**Task description**
Echo the entries word for word, starting at the first one and ending at the line that contains "(x=786, y=482)".
===== Entries shown =====
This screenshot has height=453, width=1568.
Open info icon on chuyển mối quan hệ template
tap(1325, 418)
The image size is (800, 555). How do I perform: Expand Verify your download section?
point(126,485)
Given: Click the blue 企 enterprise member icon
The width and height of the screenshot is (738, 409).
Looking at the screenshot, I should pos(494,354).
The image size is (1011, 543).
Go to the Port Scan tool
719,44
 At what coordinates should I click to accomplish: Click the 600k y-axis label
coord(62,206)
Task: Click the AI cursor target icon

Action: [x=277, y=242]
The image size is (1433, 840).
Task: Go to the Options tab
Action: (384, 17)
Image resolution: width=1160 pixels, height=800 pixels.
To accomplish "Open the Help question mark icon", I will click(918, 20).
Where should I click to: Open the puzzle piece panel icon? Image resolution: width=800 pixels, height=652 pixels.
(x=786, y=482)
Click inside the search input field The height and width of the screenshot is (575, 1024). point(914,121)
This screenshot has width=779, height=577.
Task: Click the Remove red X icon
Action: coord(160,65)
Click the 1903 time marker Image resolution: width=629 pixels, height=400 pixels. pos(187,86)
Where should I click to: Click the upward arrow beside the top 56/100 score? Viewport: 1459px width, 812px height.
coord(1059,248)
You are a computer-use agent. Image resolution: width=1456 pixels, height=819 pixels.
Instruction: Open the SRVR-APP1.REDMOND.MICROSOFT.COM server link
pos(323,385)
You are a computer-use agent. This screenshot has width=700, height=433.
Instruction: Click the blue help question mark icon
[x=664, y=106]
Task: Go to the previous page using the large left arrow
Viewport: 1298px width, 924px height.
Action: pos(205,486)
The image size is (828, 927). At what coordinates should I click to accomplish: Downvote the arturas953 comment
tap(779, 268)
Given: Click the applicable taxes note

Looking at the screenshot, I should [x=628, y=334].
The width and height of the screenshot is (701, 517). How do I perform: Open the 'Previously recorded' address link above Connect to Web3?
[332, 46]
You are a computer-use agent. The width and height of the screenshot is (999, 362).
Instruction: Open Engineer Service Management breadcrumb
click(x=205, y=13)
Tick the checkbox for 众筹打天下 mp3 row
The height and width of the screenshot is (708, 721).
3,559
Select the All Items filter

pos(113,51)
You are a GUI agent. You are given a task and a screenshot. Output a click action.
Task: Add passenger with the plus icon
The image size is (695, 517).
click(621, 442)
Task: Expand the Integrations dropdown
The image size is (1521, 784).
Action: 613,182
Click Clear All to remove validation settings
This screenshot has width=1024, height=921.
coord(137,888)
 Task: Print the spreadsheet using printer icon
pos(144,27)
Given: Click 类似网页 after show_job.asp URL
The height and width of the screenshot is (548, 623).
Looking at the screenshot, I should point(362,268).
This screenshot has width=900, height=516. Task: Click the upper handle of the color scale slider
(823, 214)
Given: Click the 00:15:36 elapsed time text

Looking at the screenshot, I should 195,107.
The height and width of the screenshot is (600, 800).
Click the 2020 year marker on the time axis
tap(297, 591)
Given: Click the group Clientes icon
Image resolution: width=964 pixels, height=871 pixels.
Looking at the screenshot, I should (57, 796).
=====
**Written response**
This screenshot has height=453, width=1568.
Open info icon on chuyển mối quan hệ template
tap(1325, 418)
The image size is (800, 555). How do I perform: Expand Verify your download section?
point(126,485)
Given: Click the blue 企 enterprise member icon
The width and height of the screenshot is (738, 409).
Looking at the screenshot, I should pos(494,354).
The image size is (1011, 543).
Go to the Port Scan tool
719,44
 At what coordinates should I click to accomplish: Click the 600k y-axis label
coord(62,206)
Task: Click the AI cursor target icon

Action: [x=277, y=242]
The image size is (1433, 840).
Task: Go to the Options tab
Action: (384, 17)
Image resolution: width=1160 pixels, height=800 pixels.
To accomplish "Open the Help question mark icon", I will click(918, 20).
Where should I click to: Open the puzzle piece panel icon? Image resolution: width=800 pixels, height=652 pixels.
(x=786, y=482)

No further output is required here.